Conduzir a Chama Olímpica, um dos símbolos das Olimpíadas, traz sentimentos diferentes, quando não confusos. No início, você se acha um predestinado por ser um dos escolhidos. A primeira impressão que vem à mente é a de que a sua história de vida é merecedora de tamanha honra. Ledo engano, pois a simbologia da chama é imensurável, senão mitológica, já que relembra a lenda de Prometeu que teria roubado o fogo de Zeus para o entregar aos mortais.
Do dia em que fui escolhido até a condução pela cidade de Mogi das Cruzes, por diversas vezes, pude perceber a sua grandeza, pois bastava observar ao meu redor para encontrar alguém que seja tão merecedor quanto eu para conduzi-la, ou até superior.
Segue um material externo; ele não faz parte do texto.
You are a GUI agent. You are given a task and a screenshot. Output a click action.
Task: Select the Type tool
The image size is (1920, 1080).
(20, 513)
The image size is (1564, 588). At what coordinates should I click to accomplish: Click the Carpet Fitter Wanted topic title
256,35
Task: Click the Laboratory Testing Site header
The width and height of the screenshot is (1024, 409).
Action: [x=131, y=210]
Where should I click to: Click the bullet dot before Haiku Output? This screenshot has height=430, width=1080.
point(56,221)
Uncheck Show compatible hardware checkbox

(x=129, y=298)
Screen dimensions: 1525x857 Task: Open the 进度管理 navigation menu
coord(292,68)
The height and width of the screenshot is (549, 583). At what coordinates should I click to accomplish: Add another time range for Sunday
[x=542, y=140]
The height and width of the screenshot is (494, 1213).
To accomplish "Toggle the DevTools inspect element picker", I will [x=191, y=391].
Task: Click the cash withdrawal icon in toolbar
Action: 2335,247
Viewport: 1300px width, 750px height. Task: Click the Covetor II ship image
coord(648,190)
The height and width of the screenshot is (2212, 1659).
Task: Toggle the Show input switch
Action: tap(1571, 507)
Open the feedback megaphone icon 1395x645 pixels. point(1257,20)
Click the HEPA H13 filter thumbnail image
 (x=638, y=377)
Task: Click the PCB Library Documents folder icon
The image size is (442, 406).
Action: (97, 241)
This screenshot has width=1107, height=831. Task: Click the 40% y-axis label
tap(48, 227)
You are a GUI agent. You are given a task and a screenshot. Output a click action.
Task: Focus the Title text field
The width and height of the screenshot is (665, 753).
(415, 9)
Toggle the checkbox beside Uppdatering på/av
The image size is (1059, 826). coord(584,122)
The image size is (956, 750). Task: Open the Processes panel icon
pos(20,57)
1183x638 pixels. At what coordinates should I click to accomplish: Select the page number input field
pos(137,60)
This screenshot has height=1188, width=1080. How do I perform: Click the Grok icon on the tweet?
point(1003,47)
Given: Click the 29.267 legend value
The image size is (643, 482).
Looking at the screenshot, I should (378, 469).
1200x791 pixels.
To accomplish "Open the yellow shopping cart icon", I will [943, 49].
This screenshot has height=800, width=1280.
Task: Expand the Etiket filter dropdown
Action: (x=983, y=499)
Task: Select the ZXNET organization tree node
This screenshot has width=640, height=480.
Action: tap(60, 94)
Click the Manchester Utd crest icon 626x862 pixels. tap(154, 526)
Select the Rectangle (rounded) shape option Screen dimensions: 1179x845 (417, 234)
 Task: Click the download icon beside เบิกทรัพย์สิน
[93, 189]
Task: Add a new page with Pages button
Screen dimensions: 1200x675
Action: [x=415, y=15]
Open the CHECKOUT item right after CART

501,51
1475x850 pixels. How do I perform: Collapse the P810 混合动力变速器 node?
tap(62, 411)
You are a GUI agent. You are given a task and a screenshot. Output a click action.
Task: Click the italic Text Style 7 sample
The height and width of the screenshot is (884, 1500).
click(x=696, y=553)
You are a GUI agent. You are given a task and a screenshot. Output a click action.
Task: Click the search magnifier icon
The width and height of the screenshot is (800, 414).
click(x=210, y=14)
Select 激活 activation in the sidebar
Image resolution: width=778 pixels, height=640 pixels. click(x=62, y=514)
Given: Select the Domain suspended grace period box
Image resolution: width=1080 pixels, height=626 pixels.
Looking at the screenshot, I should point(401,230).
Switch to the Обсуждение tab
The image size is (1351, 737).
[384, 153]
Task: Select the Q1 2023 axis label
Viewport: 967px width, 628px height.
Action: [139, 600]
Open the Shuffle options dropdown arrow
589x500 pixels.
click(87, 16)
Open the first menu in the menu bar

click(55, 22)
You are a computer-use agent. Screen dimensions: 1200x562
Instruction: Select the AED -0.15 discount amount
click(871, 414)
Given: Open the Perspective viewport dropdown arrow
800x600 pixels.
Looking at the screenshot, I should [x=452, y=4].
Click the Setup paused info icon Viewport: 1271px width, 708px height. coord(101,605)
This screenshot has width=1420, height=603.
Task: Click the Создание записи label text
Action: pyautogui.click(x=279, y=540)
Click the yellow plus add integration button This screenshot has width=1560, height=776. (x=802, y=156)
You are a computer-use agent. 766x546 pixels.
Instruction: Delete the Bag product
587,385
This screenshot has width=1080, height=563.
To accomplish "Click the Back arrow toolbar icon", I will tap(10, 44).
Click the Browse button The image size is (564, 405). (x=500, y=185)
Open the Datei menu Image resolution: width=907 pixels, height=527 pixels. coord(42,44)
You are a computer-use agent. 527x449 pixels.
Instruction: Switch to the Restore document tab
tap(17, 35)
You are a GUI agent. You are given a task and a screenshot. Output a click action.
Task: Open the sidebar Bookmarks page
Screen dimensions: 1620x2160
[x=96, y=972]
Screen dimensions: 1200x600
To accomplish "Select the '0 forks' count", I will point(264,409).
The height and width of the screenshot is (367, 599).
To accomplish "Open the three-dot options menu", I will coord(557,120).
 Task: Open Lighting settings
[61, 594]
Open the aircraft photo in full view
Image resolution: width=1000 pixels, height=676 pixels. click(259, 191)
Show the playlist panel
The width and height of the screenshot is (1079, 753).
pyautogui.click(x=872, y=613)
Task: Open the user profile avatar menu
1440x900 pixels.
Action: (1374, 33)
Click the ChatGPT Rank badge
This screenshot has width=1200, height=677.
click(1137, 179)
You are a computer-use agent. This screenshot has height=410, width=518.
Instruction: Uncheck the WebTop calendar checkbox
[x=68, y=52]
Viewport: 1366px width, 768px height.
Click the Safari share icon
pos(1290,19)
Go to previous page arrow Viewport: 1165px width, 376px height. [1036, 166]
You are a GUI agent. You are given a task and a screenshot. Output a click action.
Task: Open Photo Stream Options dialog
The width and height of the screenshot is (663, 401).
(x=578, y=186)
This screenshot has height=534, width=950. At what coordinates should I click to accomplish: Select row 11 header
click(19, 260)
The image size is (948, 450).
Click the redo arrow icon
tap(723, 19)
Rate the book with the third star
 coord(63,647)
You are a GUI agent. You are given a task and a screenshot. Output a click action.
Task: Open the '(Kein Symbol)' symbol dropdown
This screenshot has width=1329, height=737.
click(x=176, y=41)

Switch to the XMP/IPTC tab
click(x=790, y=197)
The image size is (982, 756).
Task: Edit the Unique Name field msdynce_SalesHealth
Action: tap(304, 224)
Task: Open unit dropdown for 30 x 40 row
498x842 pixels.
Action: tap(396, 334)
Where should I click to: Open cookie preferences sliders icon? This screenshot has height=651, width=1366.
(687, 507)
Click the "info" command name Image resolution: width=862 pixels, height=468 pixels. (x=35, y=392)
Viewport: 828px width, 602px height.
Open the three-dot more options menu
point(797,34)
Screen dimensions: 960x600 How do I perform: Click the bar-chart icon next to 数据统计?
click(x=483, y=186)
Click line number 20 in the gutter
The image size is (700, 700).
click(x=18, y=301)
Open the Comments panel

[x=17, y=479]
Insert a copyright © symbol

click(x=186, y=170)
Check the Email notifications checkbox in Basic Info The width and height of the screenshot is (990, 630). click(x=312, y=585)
Senti-me literalmente pequeno perto dela. E é nesse momento que os sentimentos se confundem, pois, suas vaidades são testadas. Seria muito nobre ter a coragem de entregar a tocha a alguém que você acredita ser o verdadeiro merecedor, mas é uma decisão tão subjetiva que a pessoa a quem você possa intitular como predestinada pode achar que deveria ser entregue a outro.
Não há dúvidas de que a Chama Olímpica possui um significado maior do que presentear pessoas para conduzi-la. Em cada cidade por onde passa ela traz sentimentos diversos, transmite mensagens diferentes ao seu povo. No Brasil tivemos sentimentos de revolta, indignação, com a recente notícia de corrupção que assolou/assola o nosso país. Por outro lado, por inúmeras vezes, tivemos sentimentos de alegria e esperança.
Penso que cabe a cada indivíduo escolher o seu caminho. Eu escolhi o caminho da alegria e da esperança, quando conduzi a tocha (e sempre escolherei), pois acredito que um sorriso, um abraço ou um aperto de mão podem mudar o mundo. Parece utopia, mas não é, pois, a nossa nação é o espelho das nossas atitudes; portanto, a nossa missão é transformar pessoas com condutas positivas.
Quero ter orgulho de olhar ao meu redor, encontrá-lo, e vê-lo me fazer sentir pequeno literalmente. Que você seja o verdadeiro condutor da Chama Olímpica na vida.